*** Opening DOCUMENT EXTRACT ***

I’m pretty sure the perception of ‘stay at home mums’ or us mums on maternity leave is that we sit on our backsides all day. Trust me, going to work feels like a bloody holiday. Post natal depression and two children under two is just a recipie for disaster!
All my life I’d wanted children, out of 8 pregnancies I’m blessed with my two healthy (and tiring) kiddies. But there are days where I am riddled with guilt, and that is when I’m feeling run down and poorly. All I want to do is ship them off to other family members and hide in bed. I sometimes wish I wasn’t breast feeding so I can actually get a full nights sleep. 2 hourly feeds are not cool Darcie Jayne!!
There are times where my partner makes me feel jealous, he can go to work and have time away from the kids, go to the gym and have nights out with the lads. I’m like a prisoner in my own home some times. I can have people watch my babies for me so I can have date nights, but I also have to consider that they are my priority the next day. Gone are the days/nights staying out till sunrise absolutely pissed out of my face. Hungover and dealing with my daughters breast fed korma shits and my toddler who seems to of hit the terrible twos early, not a good mix!

*** Closing DOCUMENT EXTRACT ***

▶ [WORK INSTRUCTION 1]: List every activity the motherhood post says the writer's partner can do.
▶ [WORK INSTRUCTION 2]: Copy word for word the part of the motherhood post from "All my life" up to and including "cool Darcie Jayne!!".

*** Opening SUPPLIED MATERIAL ***

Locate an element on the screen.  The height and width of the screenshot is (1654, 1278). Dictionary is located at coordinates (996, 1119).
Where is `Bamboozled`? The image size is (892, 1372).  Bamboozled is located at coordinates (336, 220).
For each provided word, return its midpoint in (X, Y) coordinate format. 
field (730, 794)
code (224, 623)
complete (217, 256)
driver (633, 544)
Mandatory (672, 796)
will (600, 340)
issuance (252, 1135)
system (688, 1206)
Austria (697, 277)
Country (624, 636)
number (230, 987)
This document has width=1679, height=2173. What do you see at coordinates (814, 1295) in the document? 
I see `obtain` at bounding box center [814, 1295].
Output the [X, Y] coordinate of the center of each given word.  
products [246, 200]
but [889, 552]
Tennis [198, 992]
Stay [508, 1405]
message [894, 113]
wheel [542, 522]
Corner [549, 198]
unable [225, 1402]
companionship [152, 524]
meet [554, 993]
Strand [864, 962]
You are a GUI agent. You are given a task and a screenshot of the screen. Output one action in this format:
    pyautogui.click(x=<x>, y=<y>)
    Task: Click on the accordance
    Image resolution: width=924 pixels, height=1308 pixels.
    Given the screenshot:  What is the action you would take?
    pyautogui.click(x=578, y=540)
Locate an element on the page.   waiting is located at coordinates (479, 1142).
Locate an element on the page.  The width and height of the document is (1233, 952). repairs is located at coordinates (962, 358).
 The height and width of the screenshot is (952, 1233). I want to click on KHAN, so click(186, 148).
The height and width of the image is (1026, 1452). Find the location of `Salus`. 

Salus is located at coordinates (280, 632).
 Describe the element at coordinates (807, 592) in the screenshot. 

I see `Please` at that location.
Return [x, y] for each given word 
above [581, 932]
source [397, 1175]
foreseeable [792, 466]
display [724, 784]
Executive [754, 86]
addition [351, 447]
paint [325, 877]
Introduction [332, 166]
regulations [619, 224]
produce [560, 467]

*** Closing SUPPLIED MATERIAL ***

▶ [EXERCISE RESPONSE 1]:
- Go to work
- Have time away from the kids
- Go to the gym
- Have nights out with the lads

▶ [EXERCISE RESPONSE 2]:
All my life I’d wanted children, out of 8 pregnancies I’m blessed with my two healthy (and tiring) kiddies. But there are days where I am riddled with guilt, and that is when I’m feeling run down and poorly. All I want to do is ship them off to other family members and hide in bed. I sometimes wish I wasn’t breast feeding so I can actually get a full nights sleep. 2 hourly feeds are not cool Darcie Jayne!!